Maier menyatakan kekhawatirannya terhadap AfD yang telah menyalahgunakan hak-hak parlementer untuk mengumpulkan informasi sensitif tentang infrastruktur transportasi, pasokan air, infrastruktur digital, dan energi di Jerman.
“Muncul kesan bahwa AfD sedang menjalankan daftar tugas yang diberikan oleh Kremlin (Rusia),” kata Maier, seperti dikutip dari situs DW, Selasa, 28 Oktober 2025.
Menurutnya, AfD sangat tertarik pada teknologi dan peralatan yang digunakan kepolisian, termasuk dalam bidang deteksi serta pertahanan terhadap drone.
Peralatan yang digunakan dalam perlindungan sipil, layanan kesehatan, dan kegiatan Bundeswehr (angkatan bersenjata Jerman) juga menjadi sasaran pertanyaan mereka.
Di Jerman, Kleine Anfragen (secara harfiah berarti “pertanyaan kecil”) merupakan instrumen resmi parlemen yang memungkinkan partai-partai untuk memperoleh informasi dari pemerintah federal maupun negara bagian yang tidak tersedia untuk publik.
Mekanisme ini biasanya digunakan oleh partai oposisi yang tidak memiliki akses langsung ke kementerian dan lembaga pemerintahan. Pemerintah wajib memberikan jawaban tertulis atas setiap pertanyaan tersebut.
Di Thuringia, pemimpin negara bagian sekaligus ketua fraksi AfD adalah Björn Höcke, yang oleh otoritas keamanan diklasifikasikan sebagai ekstremis sayap kanan.
Höcke sebelumnya pernah dijatuhi hukuman karena menggunakan slogan yang dilarang dari era Nazi.
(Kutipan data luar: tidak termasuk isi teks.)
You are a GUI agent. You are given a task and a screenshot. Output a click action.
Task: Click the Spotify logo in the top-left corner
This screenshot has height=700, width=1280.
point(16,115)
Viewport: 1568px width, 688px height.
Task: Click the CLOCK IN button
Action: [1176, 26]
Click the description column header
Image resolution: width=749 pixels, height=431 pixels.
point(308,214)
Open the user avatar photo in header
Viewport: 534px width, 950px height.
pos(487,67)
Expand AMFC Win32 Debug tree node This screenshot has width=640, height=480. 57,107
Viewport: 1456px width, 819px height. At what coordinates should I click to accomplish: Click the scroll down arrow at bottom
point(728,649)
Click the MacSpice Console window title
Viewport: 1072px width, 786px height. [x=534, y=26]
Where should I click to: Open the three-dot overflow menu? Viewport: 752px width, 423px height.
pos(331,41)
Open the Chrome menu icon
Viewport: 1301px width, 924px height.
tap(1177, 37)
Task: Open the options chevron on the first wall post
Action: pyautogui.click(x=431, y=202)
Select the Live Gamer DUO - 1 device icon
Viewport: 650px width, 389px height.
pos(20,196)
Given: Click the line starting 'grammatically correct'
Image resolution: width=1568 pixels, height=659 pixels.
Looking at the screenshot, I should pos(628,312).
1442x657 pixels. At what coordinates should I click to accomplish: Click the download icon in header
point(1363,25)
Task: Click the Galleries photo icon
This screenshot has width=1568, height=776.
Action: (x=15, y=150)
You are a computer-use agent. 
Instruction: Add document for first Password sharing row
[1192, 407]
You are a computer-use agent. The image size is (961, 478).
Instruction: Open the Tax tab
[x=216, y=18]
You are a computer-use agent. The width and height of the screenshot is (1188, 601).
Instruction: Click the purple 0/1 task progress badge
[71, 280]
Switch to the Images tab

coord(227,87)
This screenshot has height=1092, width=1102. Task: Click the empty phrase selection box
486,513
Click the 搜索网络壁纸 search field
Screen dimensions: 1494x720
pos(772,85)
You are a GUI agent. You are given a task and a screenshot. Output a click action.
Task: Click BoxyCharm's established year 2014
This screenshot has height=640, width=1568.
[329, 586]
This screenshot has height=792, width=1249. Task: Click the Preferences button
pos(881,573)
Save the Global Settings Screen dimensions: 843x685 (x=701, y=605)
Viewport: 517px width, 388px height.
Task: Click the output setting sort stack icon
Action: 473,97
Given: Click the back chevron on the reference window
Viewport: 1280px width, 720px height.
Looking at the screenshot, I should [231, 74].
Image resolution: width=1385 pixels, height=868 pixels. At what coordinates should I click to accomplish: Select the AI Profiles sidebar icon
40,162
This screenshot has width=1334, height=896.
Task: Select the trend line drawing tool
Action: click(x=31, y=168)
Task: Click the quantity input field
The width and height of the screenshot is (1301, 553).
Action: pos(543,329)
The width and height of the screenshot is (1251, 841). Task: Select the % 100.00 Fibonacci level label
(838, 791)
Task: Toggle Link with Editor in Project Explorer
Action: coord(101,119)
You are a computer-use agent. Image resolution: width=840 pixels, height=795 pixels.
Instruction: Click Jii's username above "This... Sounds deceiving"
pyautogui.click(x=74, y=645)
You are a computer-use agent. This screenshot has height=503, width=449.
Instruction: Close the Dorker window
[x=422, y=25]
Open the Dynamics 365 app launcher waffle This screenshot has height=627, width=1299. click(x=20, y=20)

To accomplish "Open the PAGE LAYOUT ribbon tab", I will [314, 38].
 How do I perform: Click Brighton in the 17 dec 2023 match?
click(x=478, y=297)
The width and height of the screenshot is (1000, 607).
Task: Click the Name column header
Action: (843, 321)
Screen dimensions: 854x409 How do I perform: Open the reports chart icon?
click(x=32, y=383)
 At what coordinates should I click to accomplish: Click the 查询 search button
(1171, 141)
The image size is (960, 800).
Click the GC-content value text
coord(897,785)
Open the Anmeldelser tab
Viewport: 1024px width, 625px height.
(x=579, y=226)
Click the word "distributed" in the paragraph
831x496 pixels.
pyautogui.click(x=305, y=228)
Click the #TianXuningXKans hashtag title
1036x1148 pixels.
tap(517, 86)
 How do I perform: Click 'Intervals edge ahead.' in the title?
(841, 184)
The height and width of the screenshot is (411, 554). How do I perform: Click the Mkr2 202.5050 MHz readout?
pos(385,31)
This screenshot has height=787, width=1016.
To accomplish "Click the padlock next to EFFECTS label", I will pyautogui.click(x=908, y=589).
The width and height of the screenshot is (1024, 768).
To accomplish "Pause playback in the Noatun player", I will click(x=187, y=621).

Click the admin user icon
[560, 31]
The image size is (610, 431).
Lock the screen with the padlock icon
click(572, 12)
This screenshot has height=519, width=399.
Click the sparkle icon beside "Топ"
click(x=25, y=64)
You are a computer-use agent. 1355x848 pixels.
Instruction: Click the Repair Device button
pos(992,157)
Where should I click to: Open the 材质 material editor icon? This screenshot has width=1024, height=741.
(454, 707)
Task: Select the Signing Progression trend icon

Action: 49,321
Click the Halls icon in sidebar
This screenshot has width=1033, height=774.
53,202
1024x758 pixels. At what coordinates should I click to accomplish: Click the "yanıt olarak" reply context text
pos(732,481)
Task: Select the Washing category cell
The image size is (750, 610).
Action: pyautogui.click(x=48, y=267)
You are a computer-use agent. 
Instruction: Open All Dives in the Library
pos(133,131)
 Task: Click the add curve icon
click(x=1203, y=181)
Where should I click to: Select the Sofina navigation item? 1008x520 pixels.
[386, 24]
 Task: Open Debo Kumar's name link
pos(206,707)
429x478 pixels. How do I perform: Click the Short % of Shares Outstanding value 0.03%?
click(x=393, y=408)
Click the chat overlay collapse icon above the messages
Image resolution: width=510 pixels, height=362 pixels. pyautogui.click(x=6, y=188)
Höcke juga dikenal sering memuji Rusia di bawah kepemimpinan Presiden Vladimir Putin.
Dalam sebuah percakapan di YouTube pada Januari 2023 bersama politisi AfD Maximilian Krah, setelah dimulainya perang Rusia terhadap Ukraina, Höcke mengatakan:
“Sekarang ini, mau media arus utama suka atau tidak, Rusia tidak hanya memiliki konotasi negatif. Ia juga merupakan negara yang oleh sebagian orang dipandang sebagai pembela dunia yang bebas dan berdaulat tanpa pengaruh hegemonik”.